鳥 and 島 differ by one radical. in WK, the left one would be “fins”, but for me, it’s “fire”. because that’s the actual name of the original radical and works for me. so i can say “you can’t roast a BIRD over a MOUNTAIN, but you can over a FIRE”.

now, fire is persistent for me and it doesn’t matter if WK uses “fins”, but future mnemonics using this radical would have to work with “fire”, if i’d forget all about the WK name for it. i’d have to rethink each and every one of them, or learn “fins”.

do you see where i’m coming from?

now, for fire/fins, this isn’t even a problem, because fire is an existing thing and almost certainly plays a role in every kanji it appears in, in one way or the other.

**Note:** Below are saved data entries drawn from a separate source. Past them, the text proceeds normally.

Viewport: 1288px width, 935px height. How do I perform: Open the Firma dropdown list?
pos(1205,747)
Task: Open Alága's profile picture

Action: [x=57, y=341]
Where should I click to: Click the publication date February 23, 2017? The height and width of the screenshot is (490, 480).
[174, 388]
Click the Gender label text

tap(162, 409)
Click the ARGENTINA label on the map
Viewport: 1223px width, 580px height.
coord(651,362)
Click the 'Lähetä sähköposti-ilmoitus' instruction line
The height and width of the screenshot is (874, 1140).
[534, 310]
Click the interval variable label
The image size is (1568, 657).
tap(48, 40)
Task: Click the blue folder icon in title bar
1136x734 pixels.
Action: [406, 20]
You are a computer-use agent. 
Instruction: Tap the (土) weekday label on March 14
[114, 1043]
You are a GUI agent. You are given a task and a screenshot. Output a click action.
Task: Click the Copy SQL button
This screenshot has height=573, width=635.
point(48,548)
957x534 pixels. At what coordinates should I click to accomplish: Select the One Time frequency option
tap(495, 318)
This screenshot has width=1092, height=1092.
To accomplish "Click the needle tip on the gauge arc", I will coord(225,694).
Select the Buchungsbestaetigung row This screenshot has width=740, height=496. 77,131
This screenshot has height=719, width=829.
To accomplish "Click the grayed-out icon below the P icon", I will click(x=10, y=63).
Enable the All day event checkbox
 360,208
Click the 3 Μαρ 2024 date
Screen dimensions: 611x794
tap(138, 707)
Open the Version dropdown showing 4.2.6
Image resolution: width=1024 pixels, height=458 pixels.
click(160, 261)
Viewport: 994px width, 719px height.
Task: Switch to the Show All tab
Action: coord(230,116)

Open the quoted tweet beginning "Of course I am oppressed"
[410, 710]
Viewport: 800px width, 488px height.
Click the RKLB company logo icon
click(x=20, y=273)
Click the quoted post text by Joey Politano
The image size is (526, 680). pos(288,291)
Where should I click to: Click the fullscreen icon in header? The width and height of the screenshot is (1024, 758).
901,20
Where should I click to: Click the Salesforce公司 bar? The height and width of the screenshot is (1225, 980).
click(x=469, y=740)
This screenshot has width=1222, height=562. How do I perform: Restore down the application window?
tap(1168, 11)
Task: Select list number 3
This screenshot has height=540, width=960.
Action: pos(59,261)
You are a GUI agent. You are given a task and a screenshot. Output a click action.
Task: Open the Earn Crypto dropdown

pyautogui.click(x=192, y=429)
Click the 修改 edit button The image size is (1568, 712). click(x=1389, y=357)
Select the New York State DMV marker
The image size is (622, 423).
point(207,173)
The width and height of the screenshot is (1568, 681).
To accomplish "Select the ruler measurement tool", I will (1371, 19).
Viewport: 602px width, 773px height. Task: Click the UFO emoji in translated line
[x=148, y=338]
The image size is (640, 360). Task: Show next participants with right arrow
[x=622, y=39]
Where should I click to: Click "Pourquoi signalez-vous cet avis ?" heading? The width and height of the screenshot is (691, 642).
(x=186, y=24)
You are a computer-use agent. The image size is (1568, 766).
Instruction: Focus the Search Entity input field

but do this with “penguin”. there is none. it also almost looks like what Heisig calls “cloak”, it’s just like… a dot away.

and now all this stuff becomes a huge clusterfuck and it’s easier to just drill that ONE damn kanji than to rethink hundreds each time, IF the WK mnemonics usually work for you.
which they do for me.

Of all the examples you could have picked…

WaniKani’s “pelican” radical is one of the most ridiculous. It conflates two separate things:
示 → 礻 veneration, as in 礼 gratitude 社 shrine 神 god 福 fortune 祈 pray 禅 zen
衣 → 衤 clothing, as in 初 begin (cutting cloth) 裕 plenty 被 cover (passive, hence “incur”)
And 被 takes its pronunciation from the its right half .

It’s the radical version of 衣. (Shouldn’t it be a pelican? :slight_smile:)

The Kodansha Kanji Learner Course uses sometimes two or three names for the radicals (graphemes there), whatever fits best. I don’t think it’s too troublesome to have two meanings.

Sometimes the WK radicals are not optimal for any kanji that comes up, but coming up with a single perfect radical name for all the kanji you haven’t even learned yet is infeasible. But if you can make up a name that works for you on first glance, why not both?